To support a lake database, you need an Azure Synapse Analytics workspace with access to data lake storage. There is no need for a dedicated SQL pool, since you can define the lake database using the built-in serverless SQL pool. Optionally, you can also use a Spark pool to work with data in the lake database.

In this exercise, you’ll use a combination of a PowerShell script and an ARM template to provision an Azure Synapse Analytics workspace.

  1. Sign into the Azure portal.
  2. Use the [>_] button to the right of the search bar at the top of the page to create a new Cloud Shell in the Azure portal, selecting a PowerShell environment and creating storage if prompted. The cloud shell provides a command line interface in a pane at the bottom of the Azure portal, as shown here:

    Azure portal with a cloud shell pane

    Note: If you have previously created a cloud shell that uses a Bash environment, use the the drop-down menu at the top left of the cloud shell pane to change it to PowerShell.

  3. Note that you can resize the cloud shell by dragging the separator bar at the top of the pane, or by using the , , and X icons at the top right of the pane to minimize, maximize, and close the pane. For more information about using the Azure Cloud Shell, see the Azure Cloud Shell documentation.

  4. In the PowerShell pane, enter the following commands to clone this repo:

     rm -r dp-000 -f
     git clone https://github.com/GraemeMalcolm/data-engineer dp-000
    
  5. After the repo has been cloned, enter the following commands to change to the folder for this lab and run the setup.ps1 script it contains:

     cd dp-000/Allfiles/Labs/03
     ./setup.ps1
    
  6. When prompted, enter a suitable password to be set for your Azure Synapse SQL pool.

    Note: Be sure to remember this password!

  7. Wait for the script to complete - this typically takes around 10 minutes, but in some cases may take longer.

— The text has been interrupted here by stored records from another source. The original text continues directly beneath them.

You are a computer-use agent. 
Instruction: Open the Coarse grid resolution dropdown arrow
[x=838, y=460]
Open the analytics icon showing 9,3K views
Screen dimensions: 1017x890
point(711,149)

While you are waiting, review the Lake database and Lake database templates articles in the Azure Synapse Analytics documentation.

Create a lake database

A lake database is a type of database that you can define in your workspace, and work with using the built-in serverless SQL pool.

  1. After the deployment script has completed, in the Azure portal, go to the dp000-xxxxxxx resource group that it created, and notice that this resource group contains your Synapse workspace, a Storage account for your data lake, and an Apache Spark pool.
  2. Select your Synapse workspace, and in its Overview page, in the Open Synapse Studio card, select Open to open Synapse Studio in a new browser tab; signing in if prompted.
  3. On the left side of Synapse Studio, use the ›› icon to expand the menu - this reveals the different pages within Synapse Studio that you’ll use to manage resources and perform data analytics tasks.
  4. On the Data page, view the Linked tab and verify that your workspace includes a link to your Azure Data Lake Storage Gen2 storage account.
  5. On the Data page, switch back to the Workspace tab and note that there are no databases in your workspace.
  6. In the + menu, select Lake database to open a new tab in which you can design your database schema (accepting the database templates terms of use if prompted).
  7. In the Properties pane for the new database, change the Name to RetailDB and verify that the Input folder property is automatically updated to files/RetailDB. Leave the Data format as Delimited Text (you could also use Parquet format, and you can override the file format for individual tables - we’ll use comma-delimited data in this exercise.)
  8. At the top of the RetailDB pane, select Publish to save the database so far.
  9. In the Data pane on the left, view the Linked tab. Then expand Azure Data Lake Storage Gen2 and the primary datalakexxxxxxx store for your synapsexxxxxxx workspace, and select the files file system; which currently contains a folder named synapse.
  10. In the files tab that has opened, use the + New folder button to create a new folder named RetailDB - this will be the input folder for the data files used by tables in your database.

Create a table

Now that you have created a lake database, you can define its schema by creating tables.

Define the table schema

  1. Switch back to the RetailDB tab for your database definition, and in the + Table list, select Custom, and note that a new table named Table_1 is added to your database.
  2. With Table_1 selected, in the General tab under the database design canvas, change the Name property to Customer.
  3. Expand the Storage settings for table section and note that the table will be stored as delimited text in the files/RetailDB/Customer folder in the default data lake store for your Synapse workspace.
  4. On the Columns tab, note that by default, the table contains one column named Column_1. Edit the column definition to match the following properties:

    Name Keys Description Nullability Data type Format / Length
    CustomerId PK 🗹 Unique customer ID 🗆 long  
  5. In the + Column list, select New column, and modify the new column definition to add a FirstName column to the table as follows:

    Name Keys Description Nullability Data type Format / Length
    CustomerId PK 🗹 Unique customer ID 🗆 long  
    FirstName PK 🗆 Customer first name 🗆 string 256
  6. Add more new columns until the table definition looks like this:

    Name Keys Description Nullability Data type Format / Length
    CustomerId PK 🗹 Unique customer ID 🗆 long  
    FirstName PK 🗆 Customer first name 🗆 string 256
    LastName PK 🗆 Customer last name 🗹 string 256
    EmailAddress PK 🗆 Customer email 🗆 string 256
    Phone PK 🗆 Customer phone 🗹 string 256
  7. When you’ve added all of the columns, publish the database again to save the changes.
  8. In the Data pane on the left, switch back to the Workspace tab so you can see the RetailDB lake database. Then expand it and refresh its Tables folder to see the newly created Customer table.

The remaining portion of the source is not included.